Billing codes are entered into large healthcare databases (described in my previous article) in a variety of mechanisms:
1)They can come from the direct entry from a clinician in a clinical encounter (e.g. outpatient clinic visit).
2)They can come from an inpatient admission with hospital billing via a medical coding specialist [3].
3)They can be associated with a laboratory or a radiologic test (e.g. fasting lipid panel).
When aggregating across healthcare systems in large electronic databases there can be some remarkable inconsistencies when extracting based on ICD.
For the non-clinical folks reading this there is a world of difference between Type I and Type II Diabetes (lack of insulin production vs. decreased sensitivity to insulin). I also won't get into the details that most clinicians are not aware of, such as pancreatic type diabetes (type 3C) or maturity onset diabetes of the young (MODY).

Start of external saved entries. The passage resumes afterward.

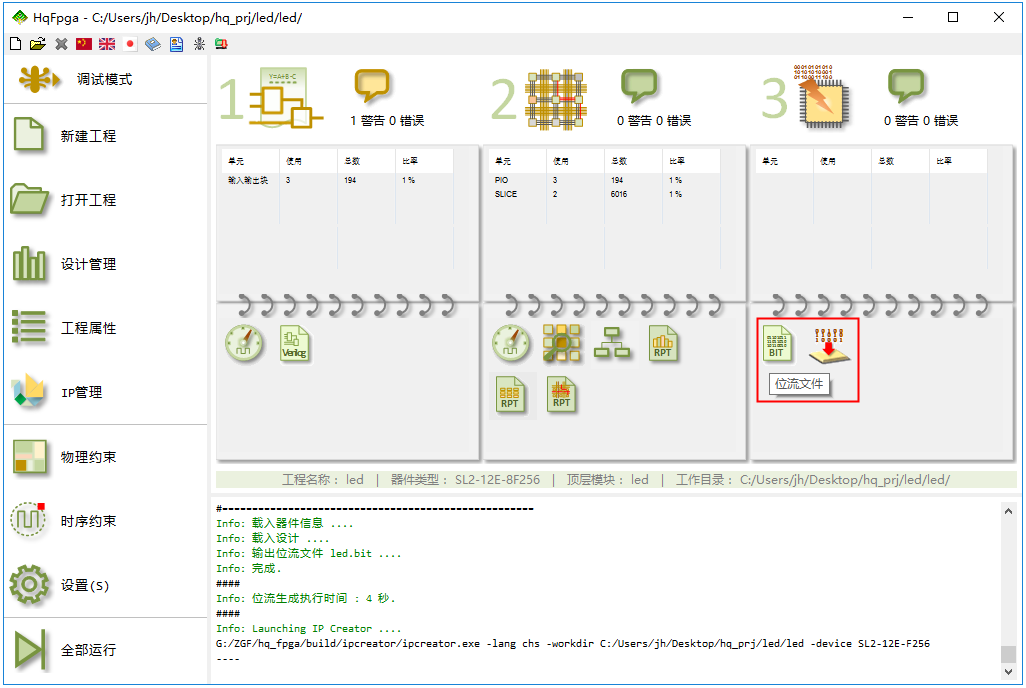Open the 设计管理 design management panel
1026x688 pixels.
[88, 264]
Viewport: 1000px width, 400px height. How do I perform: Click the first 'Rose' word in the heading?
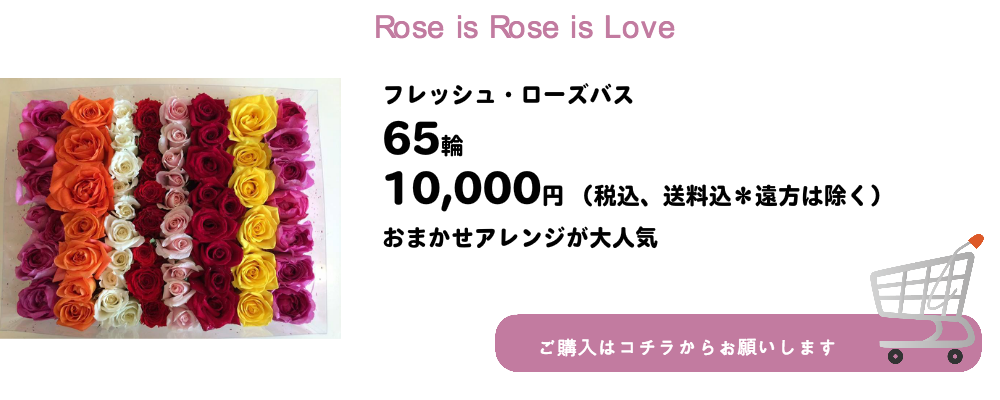pyautogui.click(x=405, y=28)
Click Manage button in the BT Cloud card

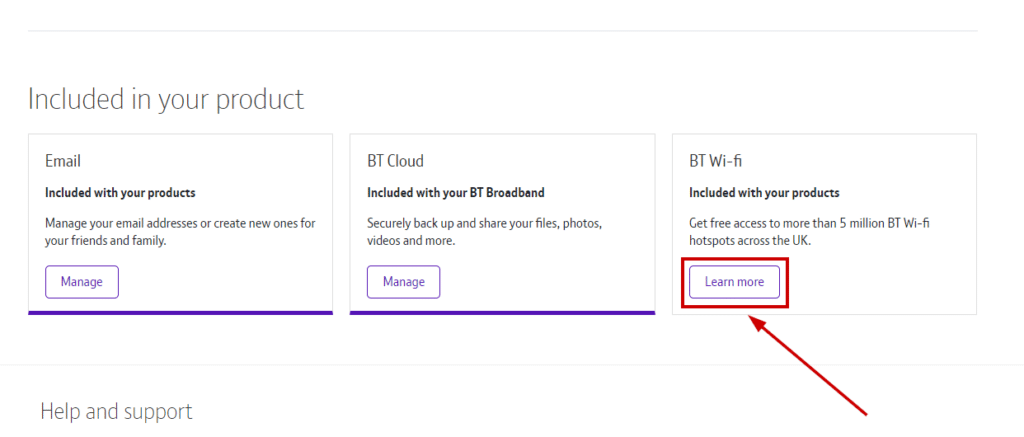[403, 282]
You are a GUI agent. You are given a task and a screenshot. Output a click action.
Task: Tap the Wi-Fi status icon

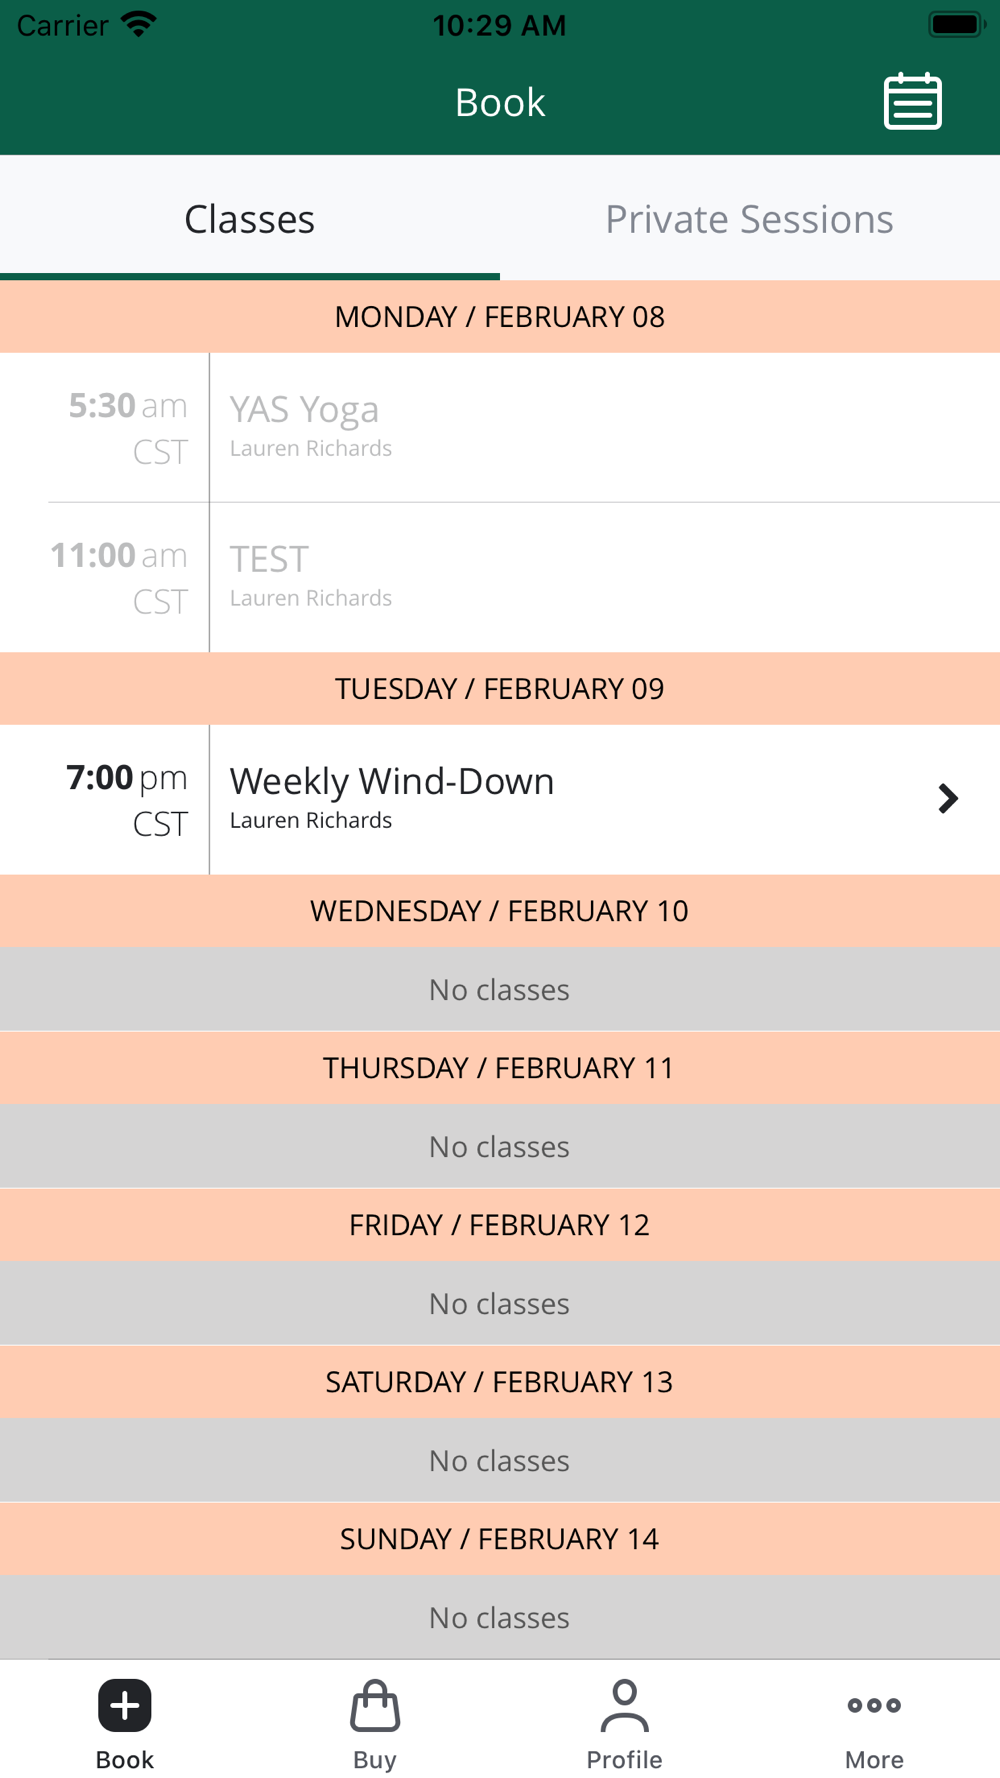pos(139,24)
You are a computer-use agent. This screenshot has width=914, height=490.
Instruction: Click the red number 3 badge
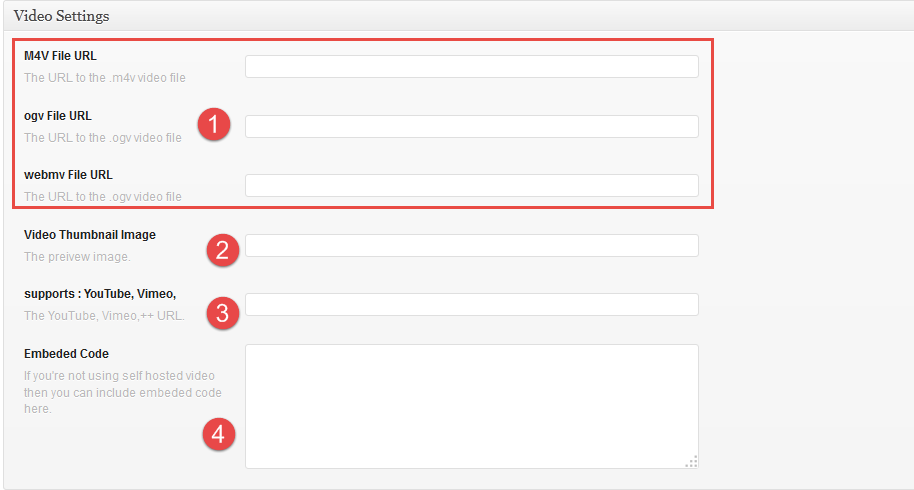point(222,313)
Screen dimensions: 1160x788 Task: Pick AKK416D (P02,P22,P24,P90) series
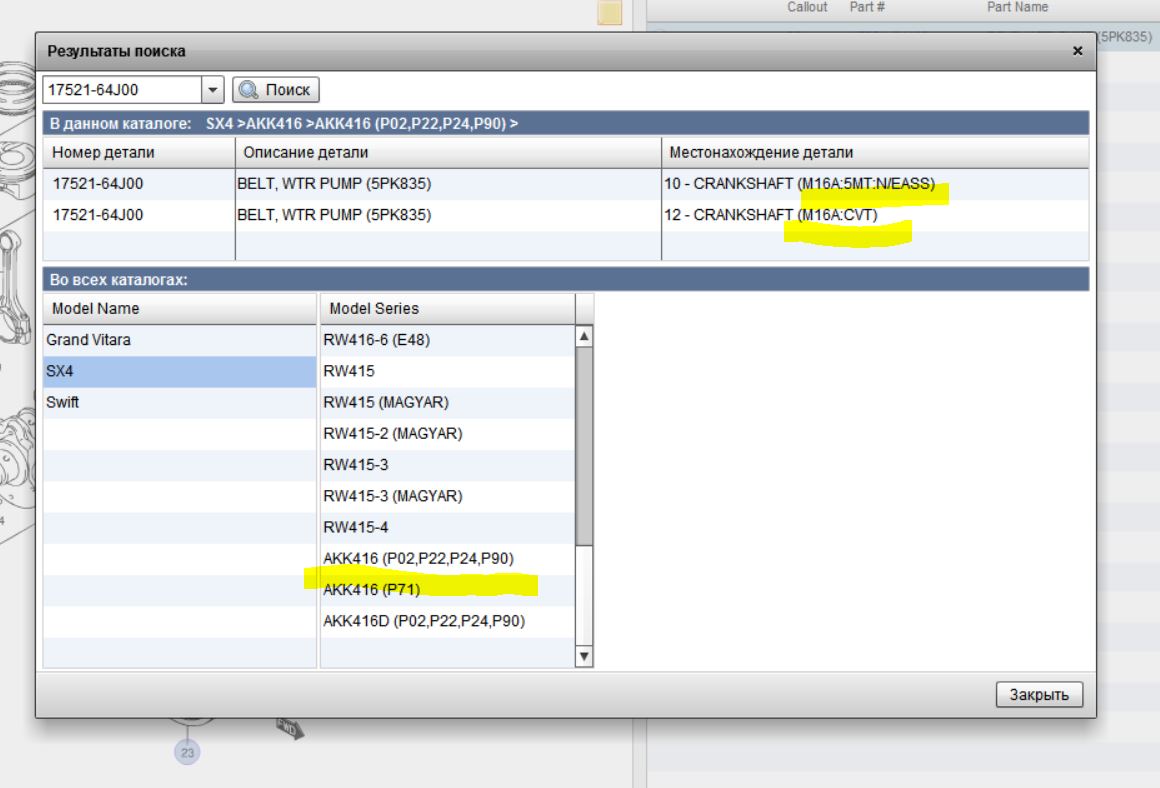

So how can these vastly different disease entities end up with the same codes (ICD-9-CM 250), and how do we deal with this when trying to work with healthcare data for quality improvement and research?
For this I will utilize our Informatics for Integrating Biology & the Bedside (I2B2) installation (note that this is not on our entire dataset for INPC), a de-identified count-based system, to demonstrate on real patient data how this shakes out.
Clinical question: How many patients with type II diabetes with neurological manifestations have adequate control of their blood sugars?
In our de-identified set we look for the ICD-9-CM codes. In this case 250.61 (Diabetes with neurological manifestations, type I) has 3,405 patients and 250.60 (Diabetes with neurological manifestations, type II) has 13,366. If we utilize the tool looking for overlap we find 1,545 (9.2 percent) of patients have been diagnosed with both diseases (e.g. have both codes). If we take a step back further and look at the overlap between uncomplicated type I (250.01) and type II (250.00) we find 24,823 and 146,051 patients respectively with 16,281 (9.5 percent) overlap. Even worse patients with "not stated as uncontrolled" with type II diabetes (n=146,051) have a HgbA1C value outside the controlled range (≥7 percent) in 16,444 (11.2 percent) of cases. Humorously there were 9,158 (6.3 percent) that had the code of "not stated as uncontrolled" at the same encounter as having a HgbA1C ≥7 percent.
While this is highly troubling from a reporting status (what the ICD was initially intended for), it can wreak havoc on clinical research. An approach would be to consider having more than one of the same coding (e.g. 250.00 > 1 time). If that is the case, we drop from 146,051 to 101,331 patients. However, if we overlap 250.00 (>1x (n=101,331)) and 250.01 (>1x (n=17,167)), we still find 9,524 overlap and very well may lose patients who only were coded once appropriately.
Another typical approach might be to potentially limit patients based on a specified medication (e.g. metformin), however, many medications overlap diseases and cannot differentiate between entities (e.g. insulin). If we look at patients with 250.00, we see that 37,565 (25.7 percent) have been on metformin, while for 250.01, we see that 2,538 (10.2 percent) have been.
We can stack these different methods for becoming more specific, however, we decrease our sensitivity to bring in all patients with the desired characteristics. With all this in mind, it is mind-boggling that ICD codes are utilized for high quality research publications that ultimately affect patient care (and our ability to state that coffee prolongs life). Do we really know which patients have type II diabetes for a population based study? The answer in this case, and many other research questions, is unfortunately no. We would struggle to separate these very different diseases without manually reviewing their charts, an impractical scenario when looking over large populations for outcomes.
These challenges will lead us to a future discussions on the utilization of natural language processing (NLP) for electronic healthcare data and statistical modeling to create the best methods for accurately identifying a true disease.